The overnight cash target was held at 2.25 percent, Reserve Bank of Australia Governor Glenn Stevens said in a statement Tuesday following a board meeting in Sydney. The decision wrong-footed markets and was predicted by 17 of 30 economists surveyed.
Stevens is keeping his remaining policy powder dry as the central bank waits for data that will indicate how much of a boost its February rate cut has given the economy. By holding off on further easing, he’s avoiding encouraging a rampant Sydney property market.
“The key development of lower iron ore, commodity prices will ultimately push them to deliver some more easing, most likely in May,” said Su-Lin Ong, head of Australian economic and fixed-income strategy at Royal Bank of Canada in Sydney. They are “waiting to see the impact of their most recent cut and probably wanting to stretch out their easing as much as they can given rates are down at historic lows.”
The Australian dollar rose immediately before the decision and was quoted at 77.03 U.S. cents at 3:39 p.m. in Sydney from 76.09 cents in the minutes before the announcement.
“Further easing of policy may be appropriate over the period ahead, in order to foster sustainable growth in demand and inflation consistent with the target,” Stevens said in the statement. “The board will continue to assess the case for such action at forthcoming meetings.”
Low rates have helped increase Sydney property prices by almost 40 percent from a trough in May 2012. Australian regulators are trying to slow growth in loans to investors, who have been driving the real estate market, and ensure lending standards don’t slip.
Tuesday’s decision is the first time in at least eight years that traders’ bets on the meeting outcome were wrong while the median forecast of economists was correct, according to data compiled by Bloomberg.
The Australian dollar has fallen from about 95 U.S. cents in the middle of last year, boosting the competitiveness of local industries. The RBA said in its statement that an even lower exchange rate “is likely needed to achieve balanced growth.”
Iron ore, which accounts for about A$1 in A$5 of Australia’s export income, plunged to a 10-year low last week. China, Australia’s biggest trading partner, lowered its economic growth target for 2015 to 7 percent and iron ore supply is increasing.

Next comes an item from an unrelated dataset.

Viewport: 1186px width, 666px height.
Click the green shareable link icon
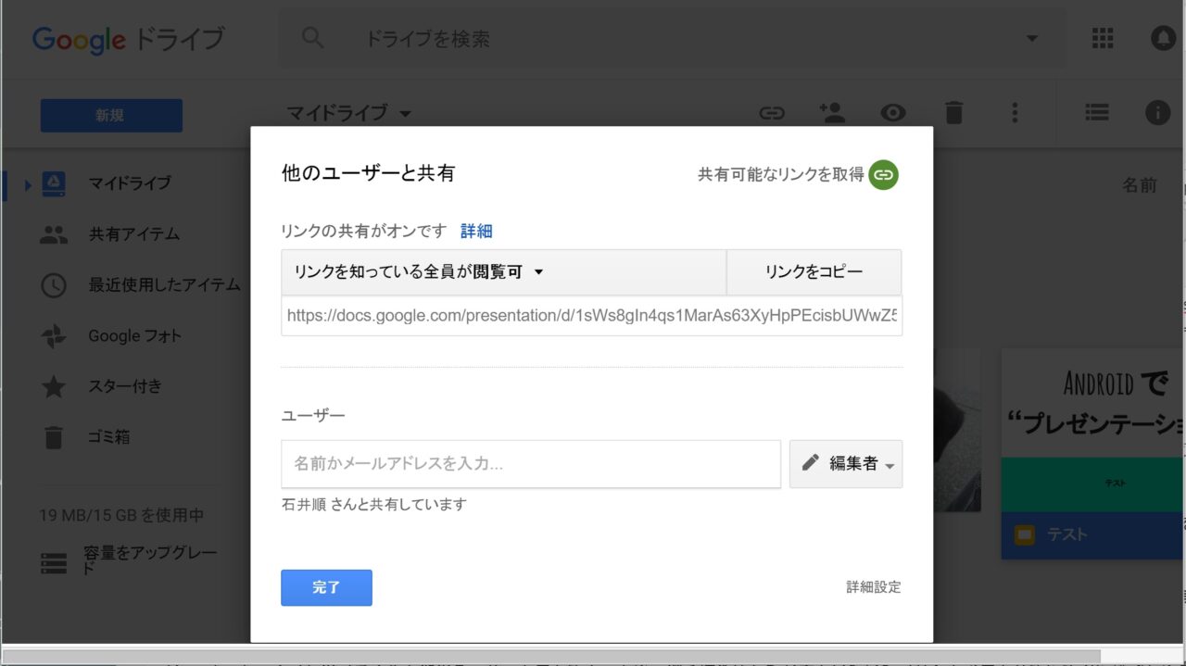coord(883,174)
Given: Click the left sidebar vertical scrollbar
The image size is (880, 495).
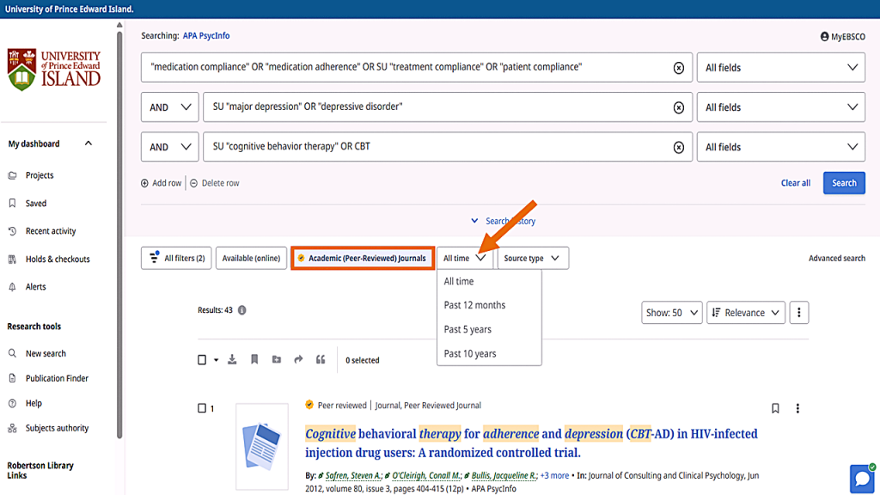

Ore with 62 percent content at Qingdao was at $47.08 a dry ton on Monday, unchanged from Thursday, according to Metal Bulletin Ltd. That’s the lowest level since 2005, based on daily and weekly data from Metal Bulletin and annual benchmarks compiled by Clarkson Plc, the world’s largest shipbroker.
While producers could curtail output to boost the metal’s price, the biggest -- Vale SA, Rio Tinto Group and BHP Billiton Ltd. -- are sticking to their guns to protect market share.
Australia is on track to record an economic expansion below its potential rate of 3 percent for six of the past seven years, the longest stretch since the nation’s last recession in 1991.
The central bank said growth in domestic demand is quite weak and the economy will likely operate with spare capacity for some time.
“The rate cut is on the way but we’re going to have to wait until May for it,” Daniel Blake, a Sydney-based strategist at Morgan Stanley, said in a phone interview. The RBA wanted to wait another month to give a “digestion period between rate cuts and time to assess the impact” of the last move, he said.